Did I know I was done? Not really. What I knew was that my life wasn't going anywhere. Actually, even that isn't true. What I'd admitted to myself was that my life never had gone anywhere. I knew from the few times I'd been dry, that I hated life. I knew that I hated other people, hated the world I lived in, and hated myself. I knew a little tiny bit about 12-step programs, enough to have admitted to myself that doing one might be good for me. But the thing that got me into the rooms was standing around an apartment full of fifty-year-old hand-me-down furniture and thinking life wasn't supposed to be like this. It was crushing, really. I was a smart guy, who a lot of people throughout his life had loved. So why in the hell did my life look like nothing?

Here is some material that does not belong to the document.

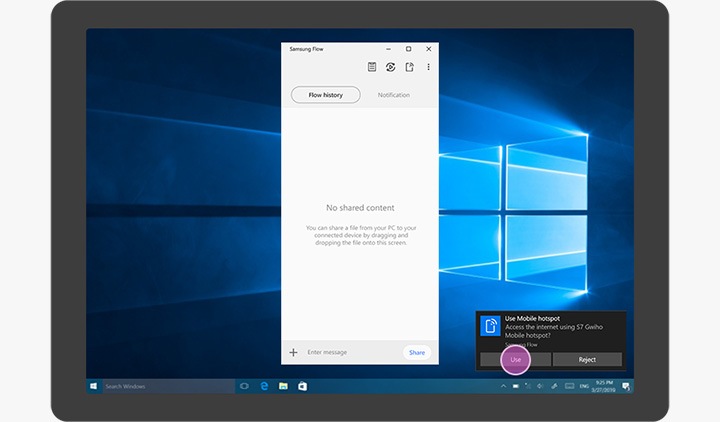Screen dimensions: 720x422
Task: Reject the mobile hotspot request
Action: 587,359
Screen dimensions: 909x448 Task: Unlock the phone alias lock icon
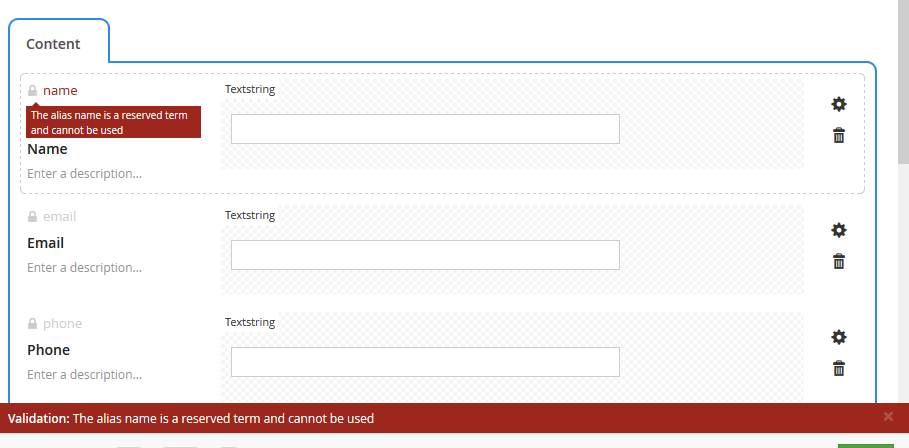[x=32, y=323]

My experience in Recovery suggests that I am done; relapse is not a part of my story. I feel now, today, that I am done. Any desire I might have to go back to the way things were is outweighed by how much I have gained since getting sober. My recovery is the foundation upon which I have built my new life. It ain't all wine and roses, but it is more than I have ever had.

One thing I have learned that I hope I don't ever forget, is that I am only one drink or one hit away from losing it all. That might sound overly dramatic to some. Some might even argue that if I relapse, then all I have to do is swallow my pride and reset my date. Well I say fuck that. That idea is so insane I don't even know where to begin. To some it might even sound reasonable, but it depends on a whole lot of 'ifs': if I make it back to the rooms; if I don't stay 'out there'; if I don't die. Personally, I'd like to keep my number of suicide attempts at just three, thank you very much.

The time I have put together--the length of my sobriety--means more to me than I can ever express. It is the most significant accomplishment of my entire life. Period. Nothing else would be possible without it. What got me into the rooms is important, yes, but what's more important is why I stay.

Today, regardless of what life throws at me, I know that I don't have to drink or use. No. Matter. What. Every new challenge I get through, without doing either of those, doesn't decrease the importance of my Recovery, it amplifies it. It magnifies it. It becomes even more important to me.

This is how I know I'm done, today: I still want to be sober--today. I still want Recovery--today.